* Document
>> BEGIN
The absence of hardware interlocks (to delay an instruction if one of the operands wasn’t ready) was a tradeoff...

[...]

The team wanted to pick a name for the project that emphasized performance. About nine months earlier, the RISC project at UC Berkeley had started, so we needed a catchy acronym. “Million instructions per second” (MIPS) sounded right, given the project’s goals, but this metric was also known as the “meaningless indicator of processor speed.” So, we settled on “microprocessor without interlocked pipeline stages.”

So: (i) absence of interlocks is the reason for the exposed pipeline; (ii) was also the feature that gave the project its name; and (iii) in picking a name, they tried to avoid meaningless titles.

I'd therefore suggest that it's likely that the MIPS processor was the first processor with an exposed pipeline, on the grounds that it's the feature the project was named after — it was one of the things they considered to make their work unique.
>> END
* Collected material
>> BEGIN
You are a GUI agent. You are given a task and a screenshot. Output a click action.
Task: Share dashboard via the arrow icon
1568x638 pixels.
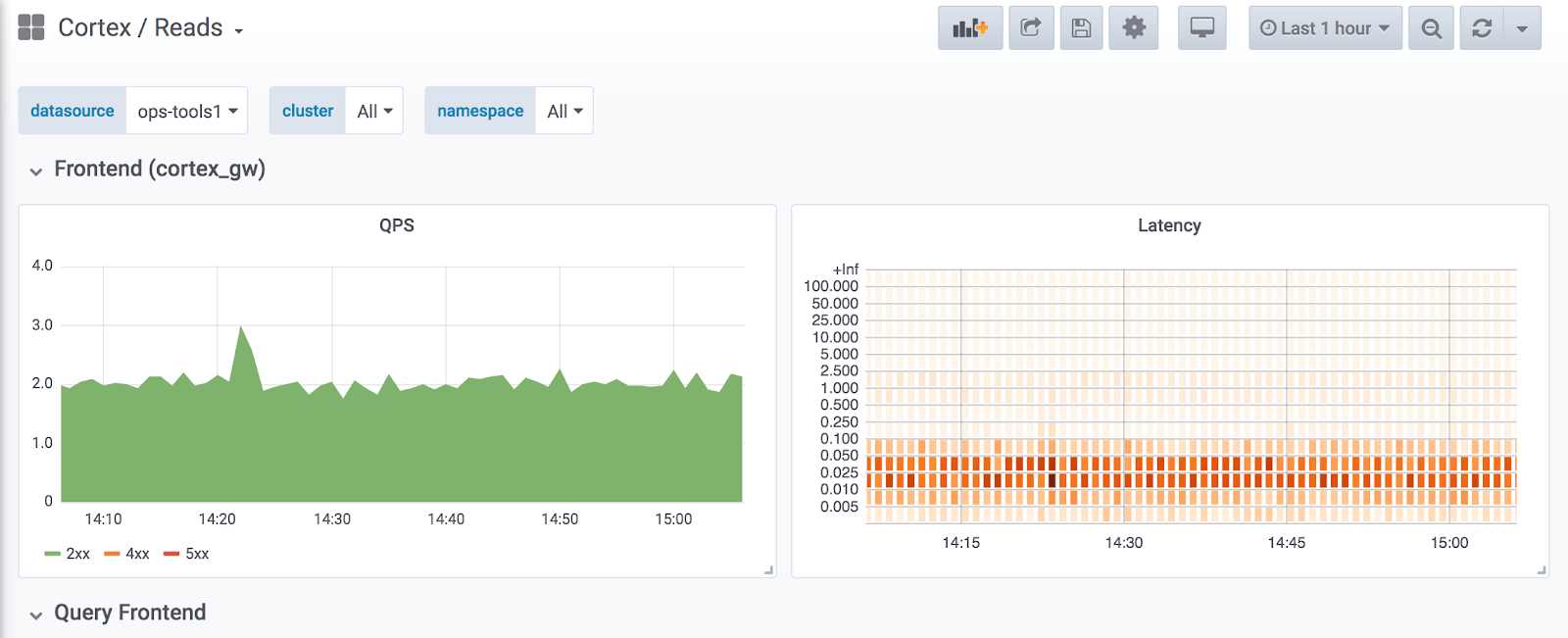pyautogui.click(x=1031, y=28)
>> END
* Objectives
1/ Summarize the MIPS naming text in two sentences.
2/ List each of the numbered points the writer draws in the MIPS naming text.
3/ According to the MIPS naming text, at which university had a RISC project started about nine months before the team picked its name?

* Solution list
1/ The MIPS team wanted a name that emphasized performance and considered "million instructions per second," but rejected it because that metric was also known as the "meaningless indicator of processor speed," and chose "microprocessor without interlocked pipeline stages" instead. Because the absence of interlocks caused the exposed pipeline and gave the project its name, the writer suggests the MIPS processor was likely the first processor with an exposed pipeline.

2/
(i) The absence of interlocks is the reason for the exposed pipeline.
(ii) The absence of interlocks was also the feature that gave the project its name.
(iii) In picking a name, the team tried to avoid meaningless titles.

3/ UC Berkeley.